Tonight we were talking about how when we ask Jesus into our heart that we all get a full white spirit; no one gets more or less than someone else. That spirit has many promises from God: He will take away the old and make us new (2 Corinthians 5:17), He will give us a heart to know Him (Deuteronomy 5:29), and our new spirit has wonderful fruit (Galatians 5:22): love, joy, peace, patience, kindness, goodness, faithfulness, gentleness, and self control. When we have that new, clean spirit, Jesus in our hearts, God smiles down on us because we are His! We may not always see the fruit, but we are capable of producing all of those wonderful things.
If you don't have a Bible handy, but would like to check out these scripture references, you can plug them in to Bible Gateway (just click on the highlighted words). You can even change the version of the Bible, if one or another is easier for you to understand the wording.

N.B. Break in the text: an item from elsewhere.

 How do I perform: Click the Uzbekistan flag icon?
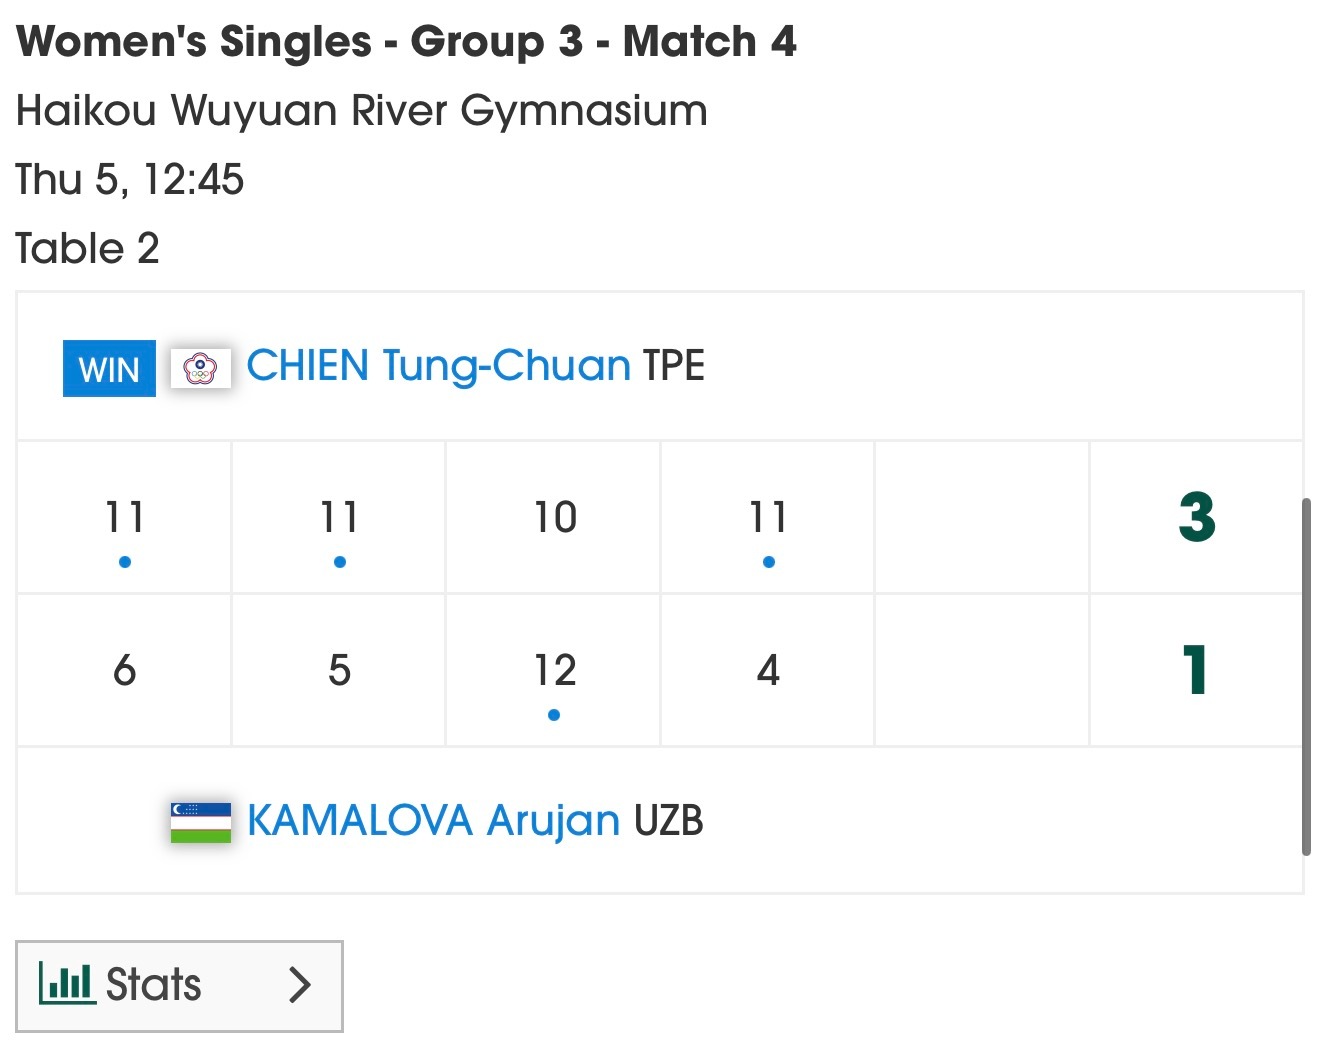coord(201,822)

I've thought a lot over the past few months about the seasons in my life, as many people call them. I asked Jesus into my heart at age 7. I see spurts of growth over time when I spent more time in God's word, having quiet time, reading devotionals and the Bible, my summers at Super Summer Evangelism School, my time in reading good Christian works of literature. I could, and can, always trace back in times of choas that I have neglected my time in communion with God. I still see the sins of my flesh more often than I like, but I know that if my focus is on the only treasure that I can take out of this world (my relationship with God and those people in my life that having accepted the gift of salvation), that I will produce the wonderful fruits of the spirit (Hebrews 12:2, Matthew 6:21, Luke 12:34).